WHAT YOU SHOULD DO: Repeat, line for line, only the span that opens at the "This screenshot has width=700, height=394." line and closes at the final line below. Skip the pictures.

===============

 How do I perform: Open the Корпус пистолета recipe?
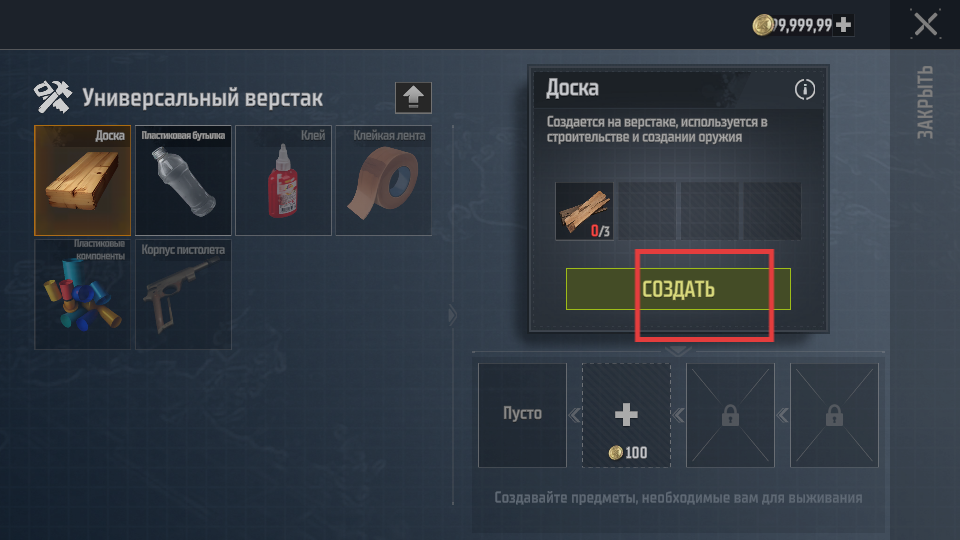(183, 294)
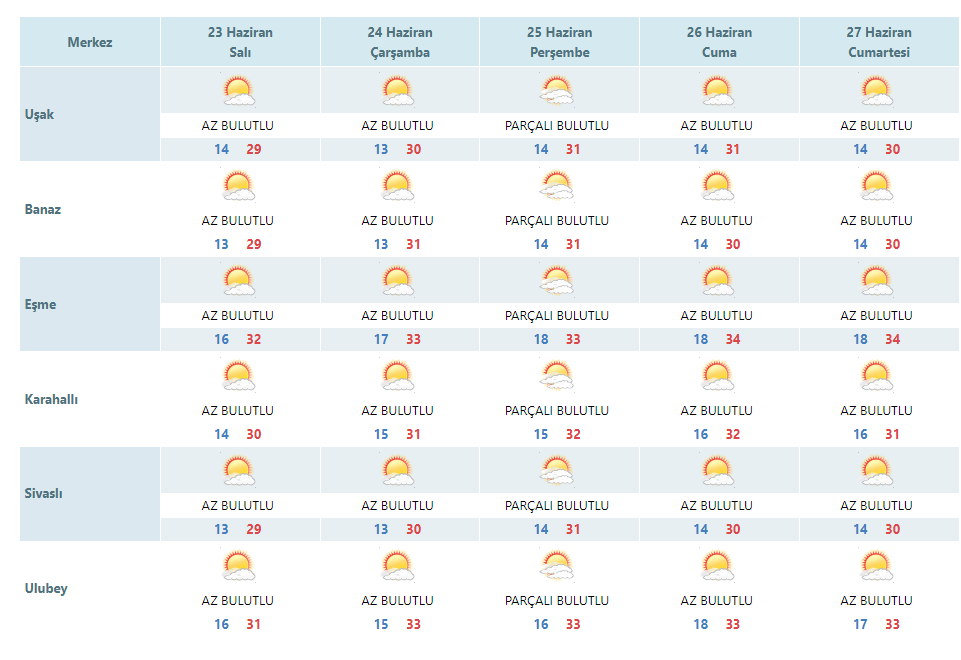This screenshot has height=660, width=961.
Task: Click Ulubey weather icon for 23 Haziran
Action: pyautogui.click(x=238, y=566)
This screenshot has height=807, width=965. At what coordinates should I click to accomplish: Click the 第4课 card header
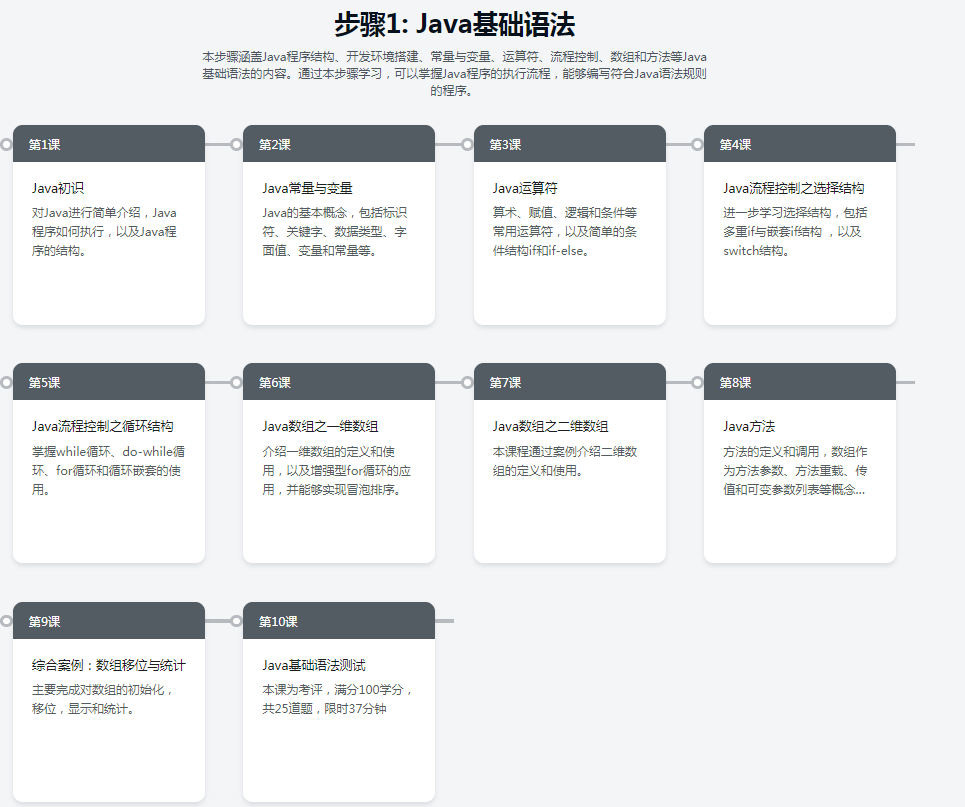click(799, 144)
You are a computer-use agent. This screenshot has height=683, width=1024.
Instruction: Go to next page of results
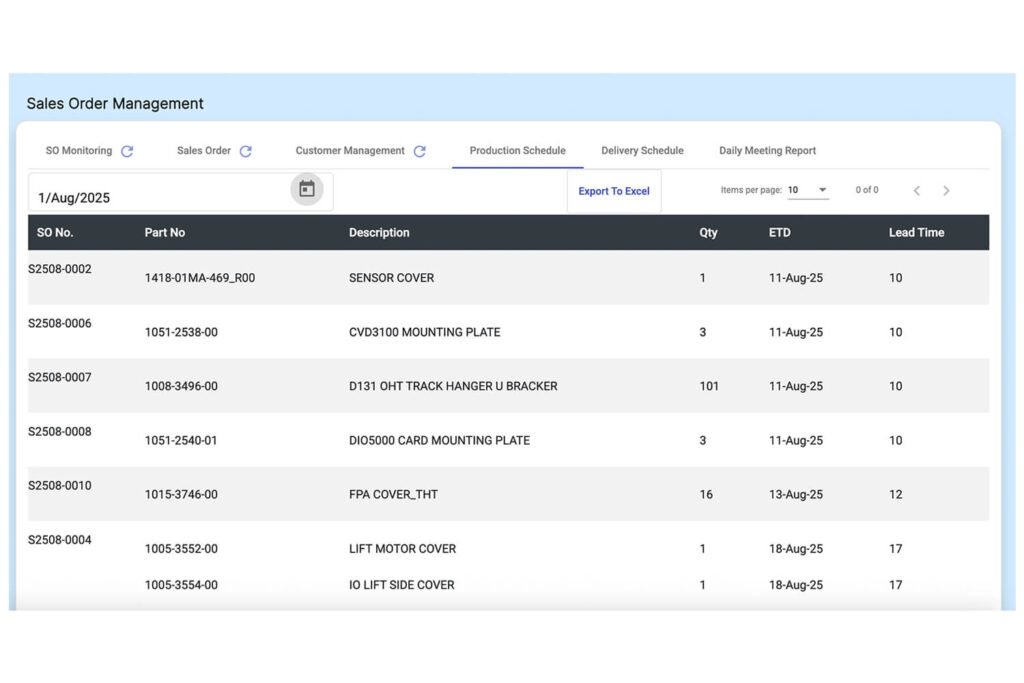point(946,190)
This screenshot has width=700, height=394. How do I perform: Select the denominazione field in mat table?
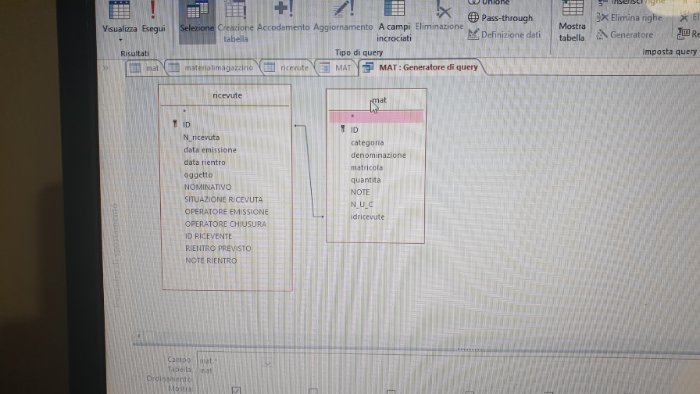[x=378, y=155]
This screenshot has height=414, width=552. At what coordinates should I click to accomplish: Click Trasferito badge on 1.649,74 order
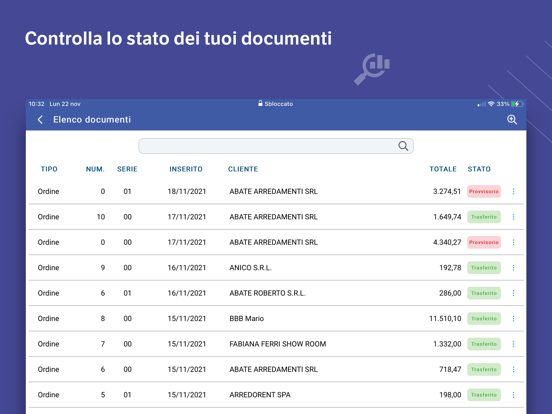pyautogui.click(x=484, y=217)
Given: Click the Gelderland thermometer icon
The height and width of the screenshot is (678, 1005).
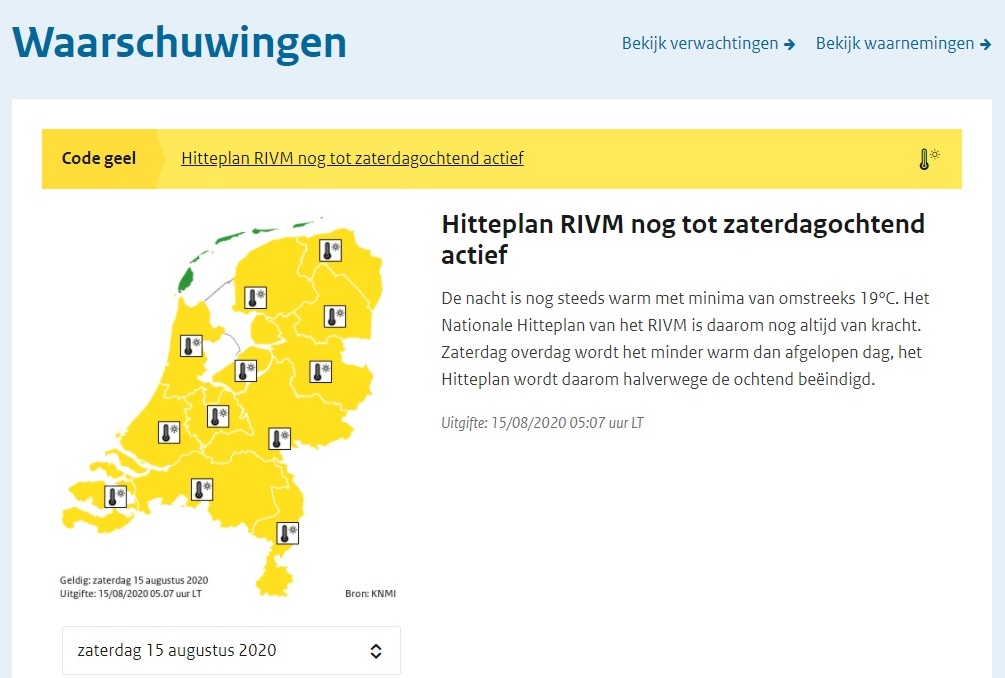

===============

ANSWER SECTION:
This screenshot has width=700, height=394. How do I perform: Select the denominazione field in mat table?
[x=378, y=155]
This screenshot has height=414, width=552. At what coordinates should I click to accomplish: Click Trasferito badge on 1.649,74 order
pyautogui.click(x=484, y=217)
Given: Click the Gelderland thermometer icon
The height and width of the screenshot is (678, 1005).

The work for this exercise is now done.